Understanding Iterators (in Rust Token Lexing)

I've been trying to learn more about programming languages and their "under the hood" implementations. I've started trying to make my own very simple language to help with this, while also looking into how Rust itself is implemented as a guide.

The Cursor struct in Rust implements several helper functions (like first(), second(), and third()) that all call clone():

Is the input text really being copied so frequently, or is there some sort of clever compiler magic that just accesses a single copy of the input text? It seems rather inefficient to be copying text around so much (even if the text copying is fairly fast).

Put another way, why are there several calls to clone() instead of just accessing elements of a Vec or something like that? Is it just that using a Vec is not the approach functional programming takes?

are you refering to the clone() call as in self.chars.clone()? this just calls the clone() method of the Chars iterator, NOT the string itself.

many iterator types can be cloned, and can be cloned cheaply, and str::Chars is one such iterator type. this iterator is a wrapper of a byte slice iterator, which is just a pointer and an offset.

4 Likes

Ah, ok, so there is basically just one copy of the actual text/str, and the calls to clone() on the iterators are just copying pointers and offsets to the one str?

Yes, Chars holds just a couple of pointers, cloning it will just copy those, not the data they point to. It's basically a wrapper around a shared reference, except it isn't Copy because that can create footguns for iterators (like mistakingly calling .next() on a copy rather than the iterator you meant)

2 Likes

What does that mean in terms of code? I don't understand why calling next on a copy would cause trouble.

Calling next on a copy will advance that copy but not the original iterator, which can be very surprising if you later try to use the original iterator expecting it to have been advanced. What makes this bad is that copies can be created implicitly, so it's not always clear that a copy is happening.

1 Like

There is something missing with this explanation since that would seem to apply to any Copy types that have mutable methods—whether the methods are inherent or via traits.

fn main() {
    let mut x = 10;
    let y = x;
    x += 1;
    assert_ne!(x, y);
}

Most would not find the above surprising. I'm trying to at least partially formalize what it is about Iterators and other types that could be Copy but shouldn't due to this confusing behavior. I want to say "collection-like", but that would mean [T; N] shouldn't implement Copy, but it does.

Edit

That example is bad since it uses operands and not method syntax like next, but the question remains. Is the following confusing:

#[derive(Clone, Copy)]
pub struct Foo(u32);
impl Foo {
    pub fn bar(&mut self) {
        self.0 = self.0.wrapping_add(1);
    }
}

Maybe, but I think with proper documentation and a more realistic example many would not find it problematic. I "feel" like it has something to do with the fact that Iterators, while not required to, are expected to be mutated (e.g., via repeated called to next) until their state has changed such that next will always return None. Obviously for non-FusedIterators this isn't true though.

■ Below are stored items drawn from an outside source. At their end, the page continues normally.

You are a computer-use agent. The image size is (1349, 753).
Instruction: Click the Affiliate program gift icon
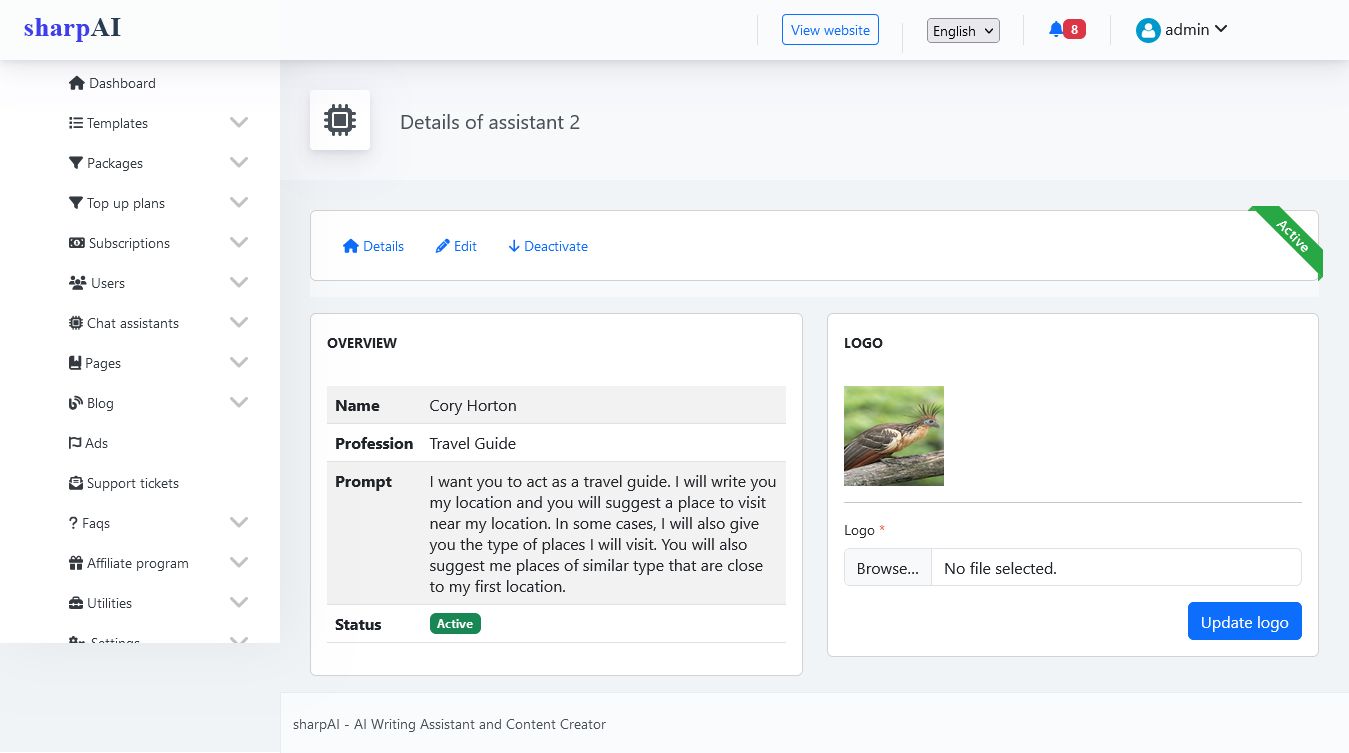pyautogui.click(x=76, y=563)
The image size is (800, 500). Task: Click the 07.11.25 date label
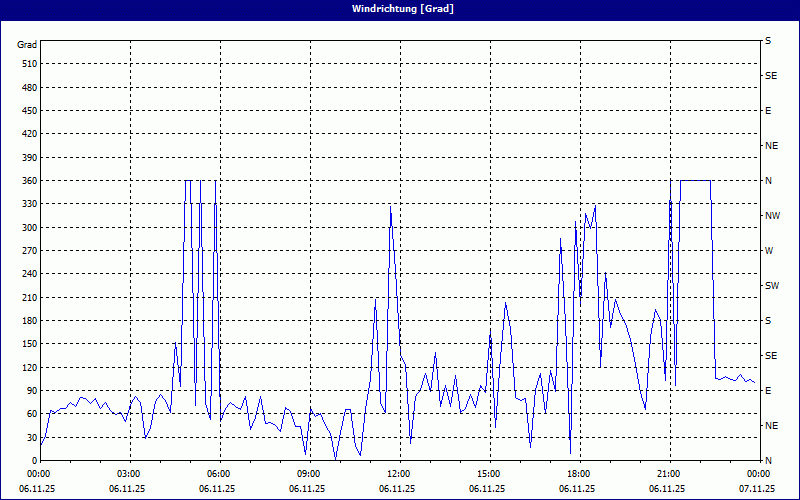click(757, 489)
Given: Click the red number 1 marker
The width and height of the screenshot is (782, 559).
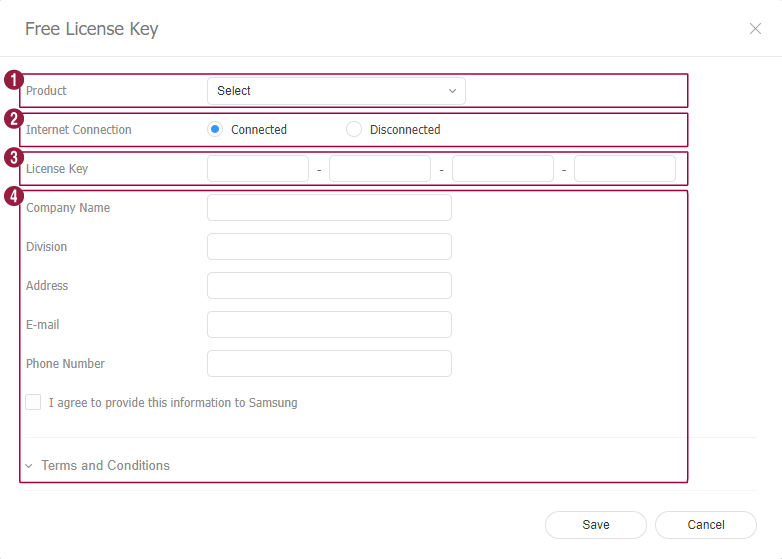Looking at the screenshot, I should coord(13,79).
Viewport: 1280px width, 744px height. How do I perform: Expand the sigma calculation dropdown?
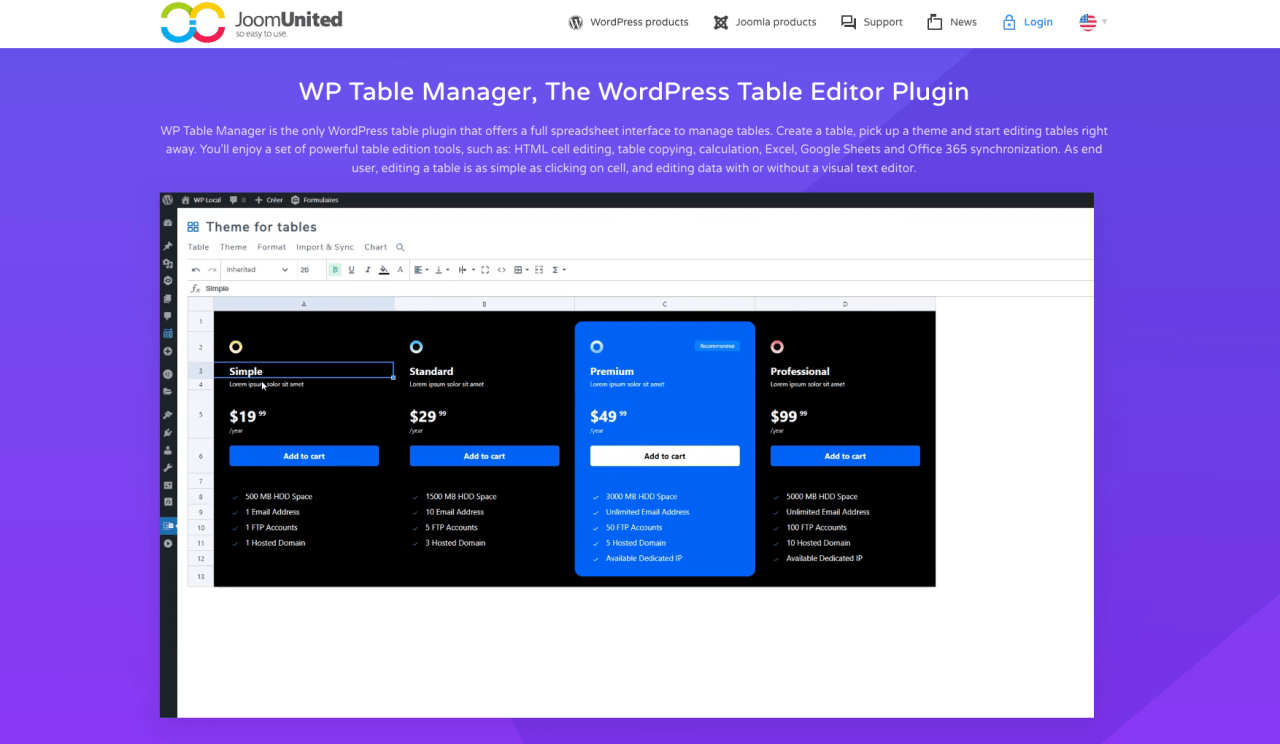(x=559, y=270)
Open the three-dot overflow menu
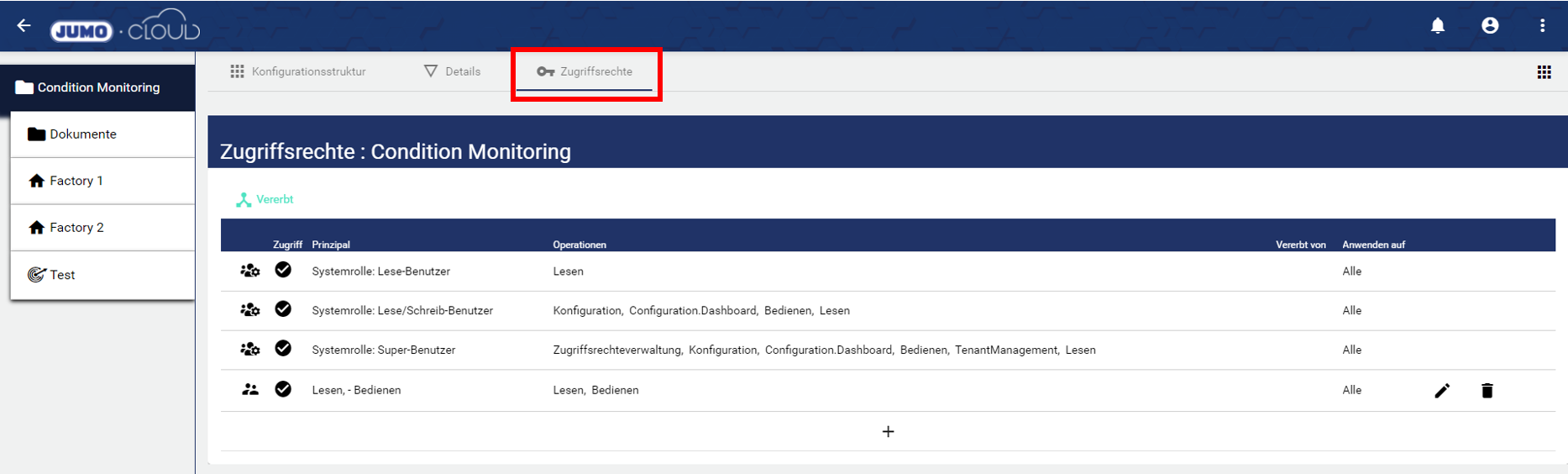 point(1542,26)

A separate issue is that an Iterator could have state that is expensive to duplicate, or that can't be duplicated safely. Therefore Copy is not appropriate.

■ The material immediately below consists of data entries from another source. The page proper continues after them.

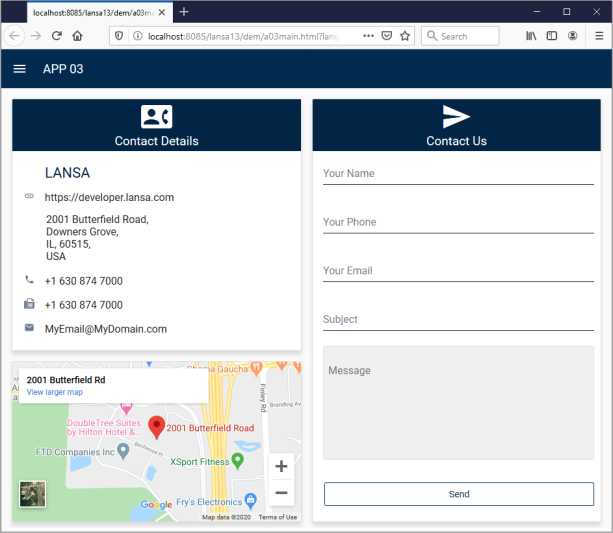The height and width of the screenshot is (533, 613).
Task: Switch map to satellite imagery thumbnail
Action: click(x=32, y=494)
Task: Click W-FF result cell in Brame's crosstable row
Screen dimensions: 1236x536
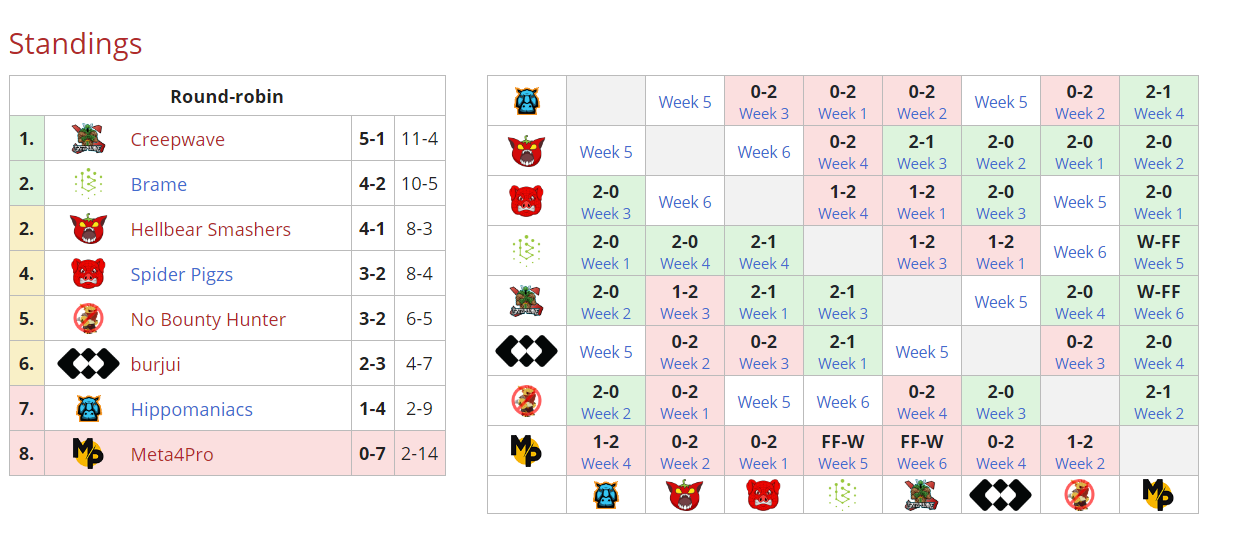Action: pos(1159,242)
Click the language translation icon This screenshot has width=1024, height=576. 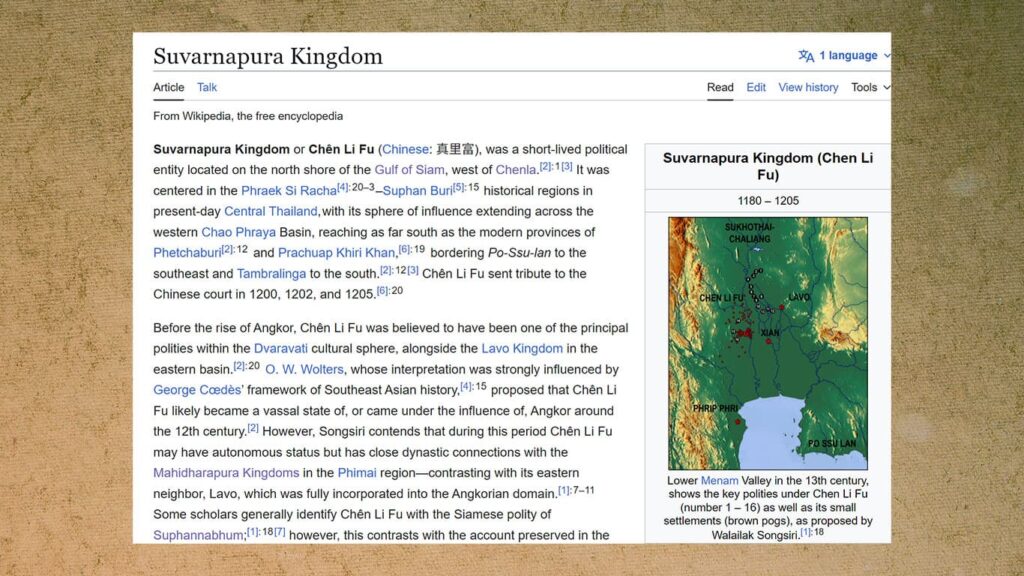806,56
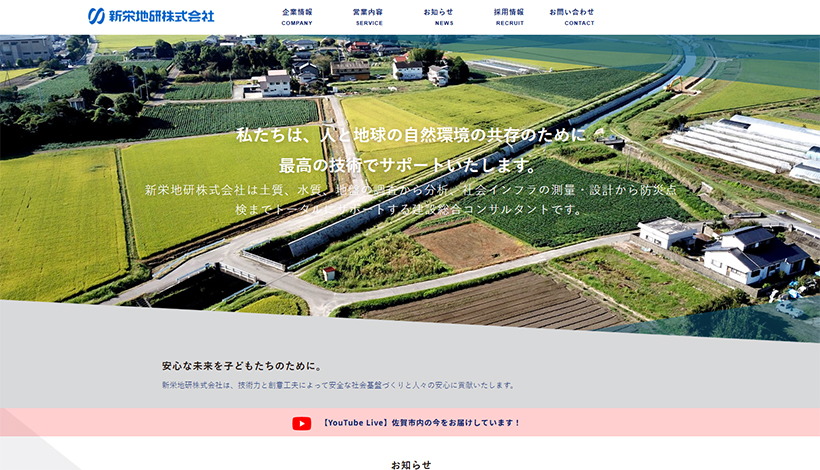Click the 安心な未来を子どもたちのために heading
Image resolution: width=820 pixels, height=470 pixels.
coord(241,366)
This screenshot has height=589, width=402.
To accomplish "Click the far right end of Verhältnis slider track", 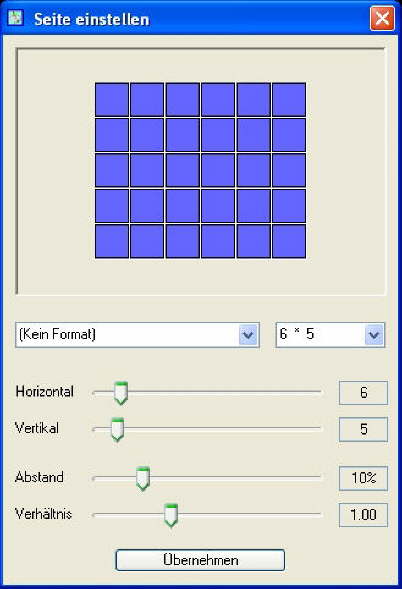I will pos(319,514).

That is true for non-Iterators too. The idea that Iterators shouldn't implement Copy I believe is separate; otherwise "lightweight" Iterators could implement Copy, but I believe a majority of people would still find that problematic. A type probably shouldn't implement Copy if it's expensive regardless of what the type represents. There is something else to it.

The simpliest example would be something like the following:

for item in copy_iterator {
    if should_skip_next(item) {
        copy_iterator.next(); // or advance_by
    }
    // do something else
}

And this is a pattern that people reach for pretty often! It's very common to consider an iterator as an entity with an identity that you mutate. On the other hand most Copy instances are generally considered as plain values that have no identity, even though you may call mutating methods on them.


As a sidenote, there exist a similar footgun with e.g. number: you can capture a copy into a move closure, and then mutate it, while still reading the old value outside. But this is rarer than the iterator issue, and numbers benefit a lot more by being Copy than Iterators. The only exception are ranges, because they are also often used as values rather than iterators, but there's already work in progress for new range types that implement Copy and IntoIterator, but not Iterator.

4 Likes

That's a great example; and to be clear, I wasn't disagreeing with the idea that Iterators probably shouldn't implement Copy but just the explanation. As a math guy, I do very much empathize with Haskellers in that "side effects" make things more complicated since algebraic reasoning cannot be used anymore. The Haskeller would say mutable methods shouldn't exist at all no matter if a type implements Copy or not; then even your closure example wouldn't be possible—since expecting the variable to have been mutated is absurd since mutations like that don't exist. Rust obviously has other goals, and I love the language. I'm just trying to generalize what it is about Iterators that makes their being Copyable problematic.